Despite her omnipresence over the past three decades, it is possible that you have not thought about her ethnicity. This, Carey says, has been part of the problem: from the start, she was marketed by "the powerful corporate entities" in a way that played down her racial identity. What made this even more complicated for her was that the most powerful corporate entity in charge of her career at the beginning was her first husband, Tommy Mottola, then the CEO of Sony Music.

Carey’s discovery by Mottola is the stuff of music industry legend. The then unknown aspiring singer gave him a tape of her music at a party in 1988. Mottola tracked her down, signed her and, a few years later, married her. She was 23 and he was 44. Within just a few pages in her memoir, she goes from wearing her mother’s busted shoes to work to living in a $30m mansion with Mottola, which she decorated with enthusiasm: “Though by no stretch do I like a rustic look, I do have a preference for tumbled marble on my kitchen floors,” she writes. Adjusting to the high life was not difficult.

The hits – I’ll Be There, Emotions, One Sweet Day – were unstoppable.
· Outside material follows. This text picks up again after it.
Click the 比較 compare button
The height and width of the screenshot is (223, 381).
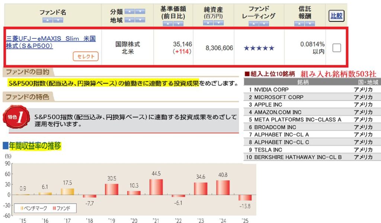(x=336, y=15)
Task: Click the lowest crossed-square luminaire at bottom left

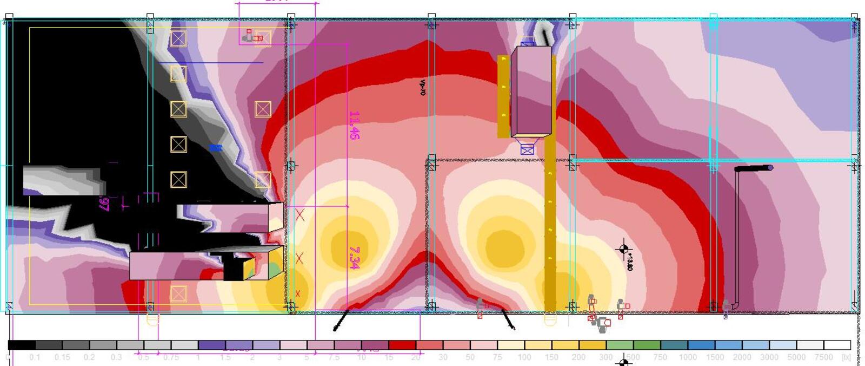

The Mottola-Carey marriage did not fare as well, imploding in 1997. Carey expands at some length on her previous allusions to Mottola’s controlling tendencies, claiming he would spy on her and that she was effectively a prisoner in the house.

In his 2013 memoir, Mottola admits his relationship with Carey was “absolutely wrong and inappropriate” and adds: “If it seemed like I was controlling, I apologise. Was I obsessive? Yes, but that was also a part of the reason for her success.”

I don't know if I'll ever fully recover from the damage of that emotional abuse

Carey points out that she went on to have nine hit albums without Mottola’s controlling obsession. She writes that Mottola tried to “wash the urban” off her, recoiling at Carey’s increasing leaning towards hip-hop and collaborations with African American artists such as ODB. “I believe I said ‘urban, translation black,’ just in case anyone thinks I don’t know,” Carey corrects me.

Does she think that was just for commercial purposes, or was something else going on with Mottola? “In my opinion there was a lot of other stuff going on there,” she says.

It must have been pretty upsetting to revisit that period during the writing, I say.

“Yes it was traumatic, but was it harder than some of the other things I’ve gone through? Maybe yeah, actually,” she says with a rueful laugh. “I don’t know if I’ll ever fully recover from the damage of that emotional abuse. But in my school of thought, you have to be a forgiving person.”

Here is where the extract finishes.